[MATERIAL PROVIDED Boundary: Start]

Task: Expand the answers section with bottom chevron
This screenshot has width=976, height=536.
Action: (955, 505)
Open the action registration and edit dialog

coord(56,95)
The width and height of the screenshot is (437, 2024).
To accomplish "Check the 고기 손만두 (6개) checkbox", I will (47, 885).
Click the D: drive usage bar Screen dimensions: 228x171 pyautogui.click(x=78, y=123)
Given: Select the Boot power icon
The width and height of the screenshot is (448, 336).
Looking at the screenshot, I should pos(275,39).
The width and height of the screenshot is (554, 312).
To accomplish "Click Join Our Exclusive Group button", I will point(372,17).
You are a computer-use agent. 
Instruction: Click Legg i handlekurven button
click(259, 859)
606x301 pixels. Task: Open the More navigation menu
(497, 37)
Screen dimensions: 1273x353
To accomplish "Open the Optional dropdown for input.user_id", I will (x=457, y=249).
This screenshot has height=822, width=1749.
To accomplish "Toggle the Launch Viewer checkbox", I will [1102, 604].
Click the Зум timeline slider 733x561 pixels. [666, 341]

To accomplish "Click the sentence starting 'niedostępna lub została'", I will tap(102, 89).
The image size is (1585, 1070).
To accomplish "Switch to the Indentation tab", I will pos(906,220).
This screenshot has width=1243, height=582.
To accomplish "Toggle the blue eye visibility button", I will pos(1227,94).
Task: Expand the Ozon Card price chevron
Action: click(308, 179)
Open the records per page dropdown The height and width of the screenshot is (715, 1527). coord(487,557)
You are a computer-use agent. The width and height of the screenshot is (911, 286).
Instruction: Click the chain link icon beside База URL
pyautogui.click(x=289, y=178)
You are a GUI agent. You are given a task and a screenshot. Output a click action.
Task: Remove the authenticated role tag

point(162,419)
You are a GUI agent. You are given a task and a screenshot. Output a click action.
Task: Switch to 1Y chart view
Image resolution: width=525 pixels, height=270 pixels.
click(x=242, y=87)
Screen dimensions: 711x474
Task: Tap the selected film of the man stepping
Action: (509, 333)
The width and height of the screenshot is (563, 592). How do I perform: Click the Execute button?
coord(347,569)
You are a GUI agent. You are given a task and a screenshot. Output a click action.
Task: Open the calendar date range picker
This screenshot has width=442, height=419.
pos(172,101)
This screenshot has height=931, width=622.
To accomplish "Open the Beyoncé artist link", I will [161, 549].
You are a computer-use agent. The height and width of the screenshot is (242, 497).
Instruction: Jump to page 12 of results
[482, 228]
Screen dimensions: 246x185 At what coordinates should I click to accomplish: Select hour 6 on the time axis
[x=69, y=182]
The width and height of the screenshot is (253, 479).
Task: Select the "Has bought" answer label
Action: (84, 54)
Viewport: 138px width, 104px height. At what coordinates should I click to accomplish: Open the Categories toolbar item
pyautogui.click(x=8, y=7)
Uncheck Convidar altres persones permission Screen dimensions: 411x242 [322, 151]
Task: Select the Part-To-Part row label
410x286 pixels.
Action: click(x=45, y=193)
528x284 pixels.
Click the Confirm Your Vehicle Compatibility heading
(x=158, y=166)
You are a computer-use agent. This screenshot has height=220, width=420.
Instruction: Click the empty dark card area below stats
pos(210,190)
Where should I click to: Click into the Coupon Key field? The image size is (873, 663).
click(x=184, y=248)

[MATERIAL PROVIDED Boundary: End]

▸ TO DO:
Repeat the listing above in full, exactly as given.

▸ OUTPUT FOR THIS TASK:
Task: Expand the answers section with bottom chevron
This screenshot has width=976, height=536.
Action: (955, 505)
Open the action registration and edit dialog

coord(56,95)
The width and height of the screenshot is (437, 2024).
To accomplish "Check the 고기 손만두 (6개) checkbox", I will (47, 885).
Click the D: drive usage bar Screen dimensions: 228x171 pyautogui.click(x=78, y=123)
Given: Select the Boot power icon
The width and height of the screenshot is (448, 336).
Looking at the screenshot, I should pos(275,39).
The width and height of the screenshot is (554, 312).
To accomplish "Click Join Our Exclusive Group button", I will point(372,17).
You are a computer-use agent. 
Instruction: Click Legg i handlekurven button
click(259, 859)
606x301 pixels. Task: Open the More navigation menu
(497, 37)
Screen dimensions: 1273x353
To accomplish "Open the Optional dropdown for input.user_id", I will (x=457, y=249).
This screenshot has height=822, width=1749.
To accomplish "Toggle the Launch Viewer checkbox", I will [1102, 604].
Click the Зум timeline slider 733x561 pixels. [666, 341]

To accomplish "Click the sentence starting 'niedostępna lub została'", I will tap(102, 89).
The image size is (1585, 1070).
To accomplish "Switch to the Indentation tab", I will pos(906,220).
This screenshot has width=1243, height=582.
To accomplish "Toggle the blue eye visibility button", I will pos(1227,94).
Task: Expand the Ozon Card price chevron
Action: click(308, 179)
Open the records per page dropdown The height and width of the screenshot is (715, 1527). coord(487,557)
You are a computer-use agent. The width and height of the screenshot is (911, 286).
Instruction: Click the chain link icon beside База URL
pyautogui.click(x=289, y=178)
You are a GUI agent. You are given a task and a screenshot. Output a click action.
Task: Remove the authenticated role tag

point(162,419)
You are a GUI agent. You are given a task and a screenshot. Output a click action.
Task: Switch to 1Y chart view
Image resolution: width=525 pixels, height=270 pixels.
click(x=242, y=87)
Screen dimensions: 711x474
Task: Tap the selected film of the man stepping
Action: (509, 333)
The width and height of the screenshot is (563, 592). How do I perform: Click the Execute button?
coord(347,569)
You are a GUI agent. You are given a task and a screenshot. Output a click action.
Task: Open the calendar date range picker
This screenshot has width=442, height=419.
pos(172,101)
This screenshot has height=931, width=622.
To accomplish "Open the Beyoncé artist link", I will [161, 549].
You are a computer-use agent. The height and width of the screenshot is (242, 497).
Instruction: Jump to page 12 of results
[482, 228]
Screen dimensions: 246x185 At what coordinates should I click to accomplish: Select hour 6 on the time axis
[x=69, y=182]
The width and height of the screenshot is (253, 479).
Task: Select the "Has bought" answer label
Action: (84, 54)
Viewport: 138px width, 104px height. At what coordinates should I click to accomplish: Open the Categories toolbar item
pyautogui.click(x=8, y=7)
Uncheck Convidar altres persones permission Screen dimensions: 411x242 [322, 151]
Task: Select the Part-To-Part row label
410x286 pixels.
Action: click(x=45, y=193)
528x284 pixels.
Click the Confirm Your Vehicle Compatibility heading
(x=158, y=166)
You are a computer-use agent. This screenshot has height=220, width=420.
Instruction: Click the empty dark card area below stats
pos(210,190)
Where should I click to: Click into the Coupon Key field? The image size is (873, 663).
click(x=184, y=248)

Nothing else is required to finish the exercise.